* Page text
First known as the Old Brick Church, it then was named after the apostle Luke in 1820. Saint Luke’s Church is the oldest existing English church denomination in the US. The style is gothic and is this country’s only surviving building representative of that style. That means the church is a true relic of medieval England and their architecture. Completed in 1632, it “closely related to the Tower Church at Jamestown” finished in 1639. It has long since been demolished, and a new church with a much later date was built with only the tower standing.  

Old Ship’s Church

Old Ship’s Church, “the oldest meeting house in continuous ecclesiastical use in the United States,” is a church where “diverse points of view prevail.” Its label today is Unitarianism. Individual religious development is important at this church, and people who desire a liberal interpretation of the scriptures and who emphasize social problems find comfort here. Churchgoers who for one reason or another feel uncomfortable or unwelcome in traditional churches are made welcome here.

* Extracted entries
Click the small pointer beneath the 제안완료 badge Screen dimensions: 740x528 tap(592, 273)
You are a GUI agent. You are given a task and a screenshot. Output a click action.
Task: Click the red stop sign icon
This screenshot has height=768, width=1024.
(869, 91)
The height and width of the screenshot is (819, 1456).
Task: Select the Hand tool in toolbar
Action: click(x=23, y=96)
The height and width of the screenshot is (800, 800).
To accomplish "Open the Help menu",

* Your objective
Pick up the text about America's oldest churches and carry it on from its last sentence. The material is separate from the text about America's oldest churches.

* Final answer
Third Haven Meeting House

Third Have Meeting House is a Quaker denomination. In 1682, planners bought three acres of land and started building. It took two years to completely erect the building since there were no saw mills to hew the timbers and all had to be done by hand. Later, in 1797, the original structure was enlarged by extending the rafter on one side of the “ridgepole.” Then, later on, a gabled porch entrance was added. George Fox, who founded the Religious Society of Friends, collected books, and this started what is supposed to be the first public library in Talbot County, Maryland.   

San Miguel Chapel

San Miguel Chapel is thought to be the oldest church in the US. Yet that all depends on who is talking. It’s located “one block south of Loretto Chapel on Old Santa Fe Trail.” It was “built by Tlaxcalan Indians from Mexico in the early 1600s.” A new roof has been added, and other construction upkeep has been done according to need.

Tracing old churches and trying to ascertain which is older and attempting to get them in logical order is impossible. You no sooner find number one than another web site will alert you to that one being second. In order to get past that confusion, the five listed above are somewhat in order, but actually, what difference does it make? The people themselves are actually the churches and none of them are most likely older than at least 120 years! The fondness for putting things in order is a curse of mankind, and their desire to put things, thoughts, and all effort in logical order cannot be done accurately.